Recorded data
+ + + +

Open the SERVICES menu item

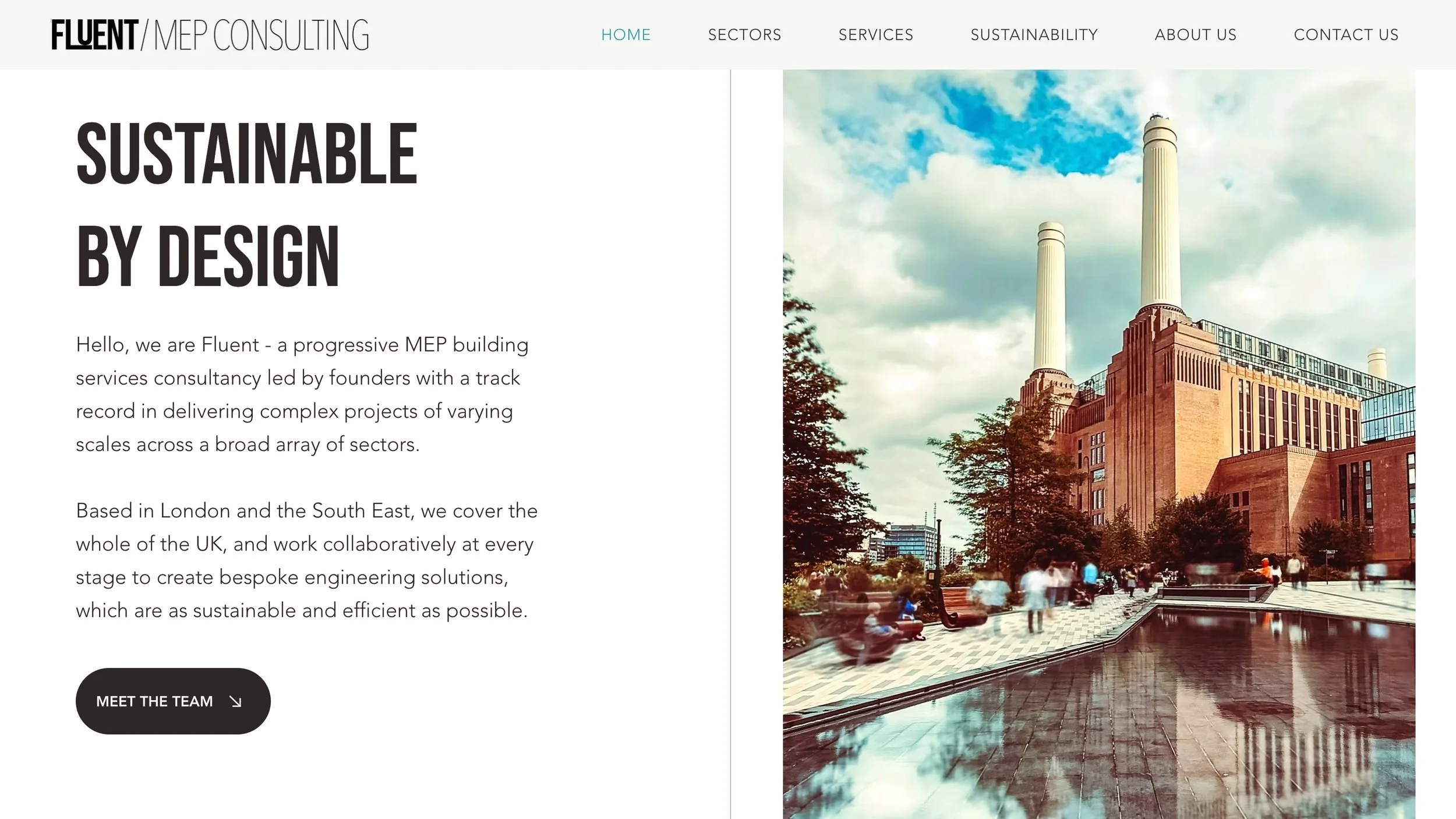click(x=875, y=35)
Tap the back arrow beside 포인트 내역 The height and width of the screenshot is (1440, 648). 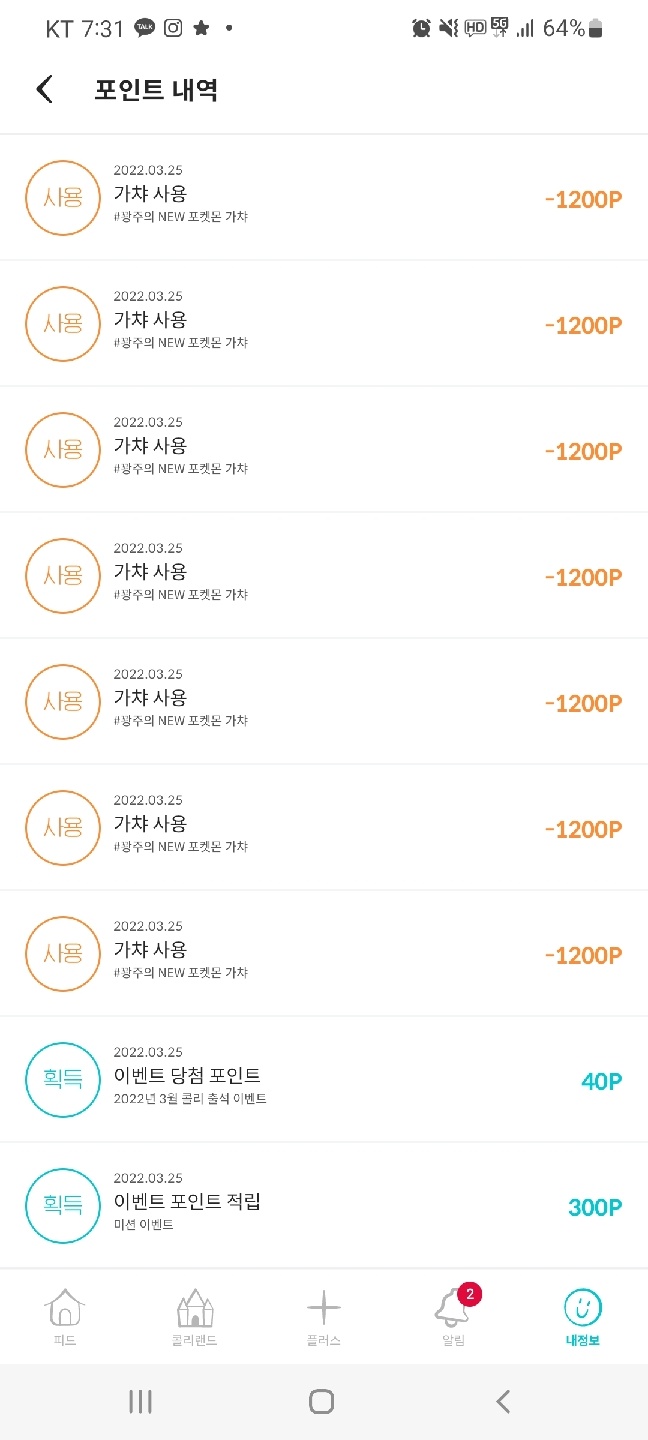pyautogui.click(x=44, y=89)
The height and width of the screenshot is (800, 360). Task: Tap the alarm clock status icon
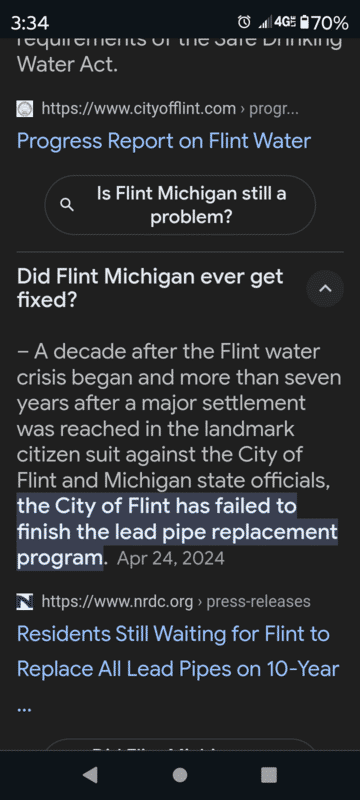click(x=245, y=22)
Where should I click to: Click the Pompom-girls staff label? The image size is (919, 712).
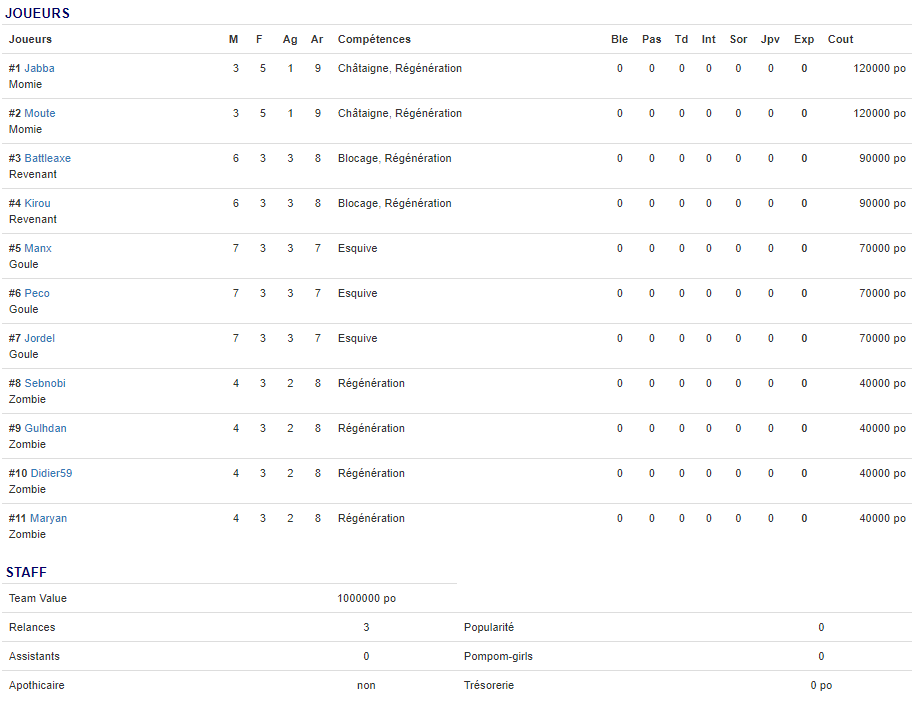pyautogui.click(x=498, y=656)
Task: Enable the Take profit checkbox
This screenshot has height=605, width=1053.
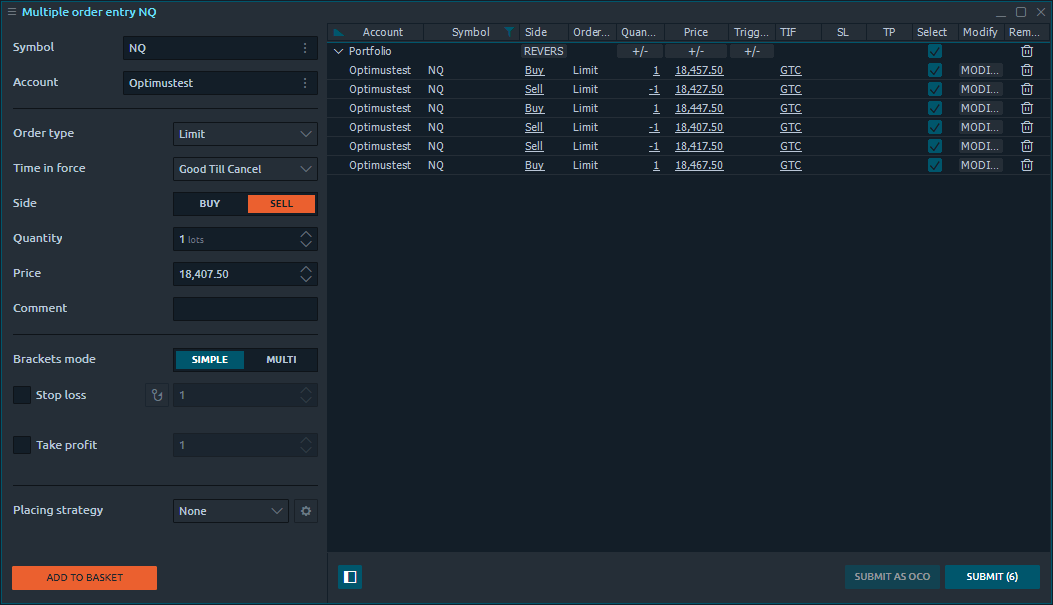Action: [x=22, y=445]
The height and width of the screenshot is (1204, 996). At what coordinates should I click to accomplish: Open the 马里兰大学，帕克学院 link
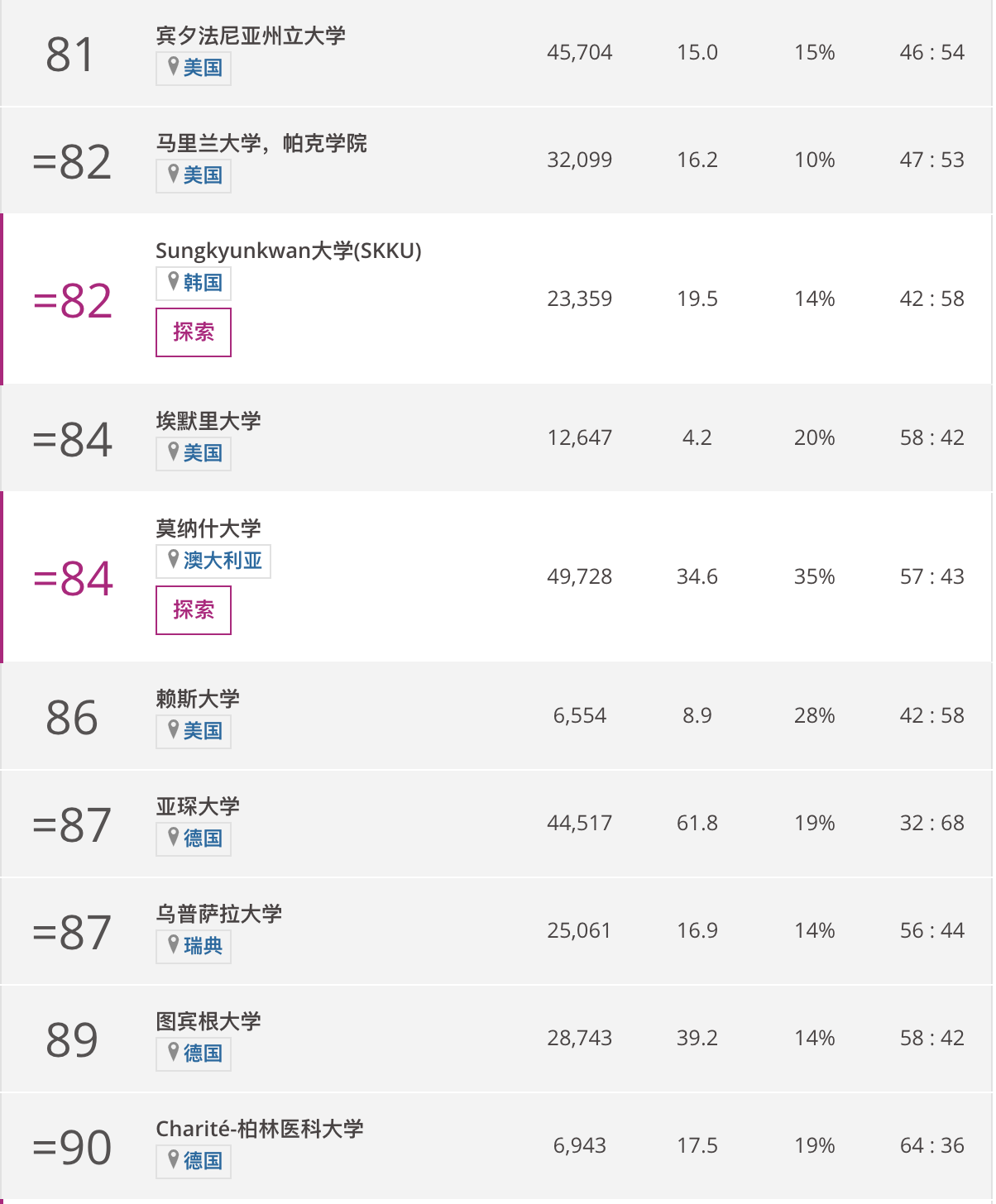point(261,143)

+ + + +

▸ **Exercise aim**
Output the stretch of the data from the line containing "Task: Enable the Take profit checkbox" through the end as a Markdown table with the columns Row and Line. Number each row, skip blank lines, and leave the pictures out.

▸ **Exercise answer**
| Row | Line |
|---|---|
| 1 | Task: Enable the Take profit checkbox |
| 2 | This screenshot has height=605, width=1053. |
| 3 | Action: [x=22, y=445] |
| 4 | The height and width of the screenshot is (1204, 996). At what coordinates should I click to accomplish: Open the 马里兰大学，帕克学院 link |
| 5 | point(261,143) |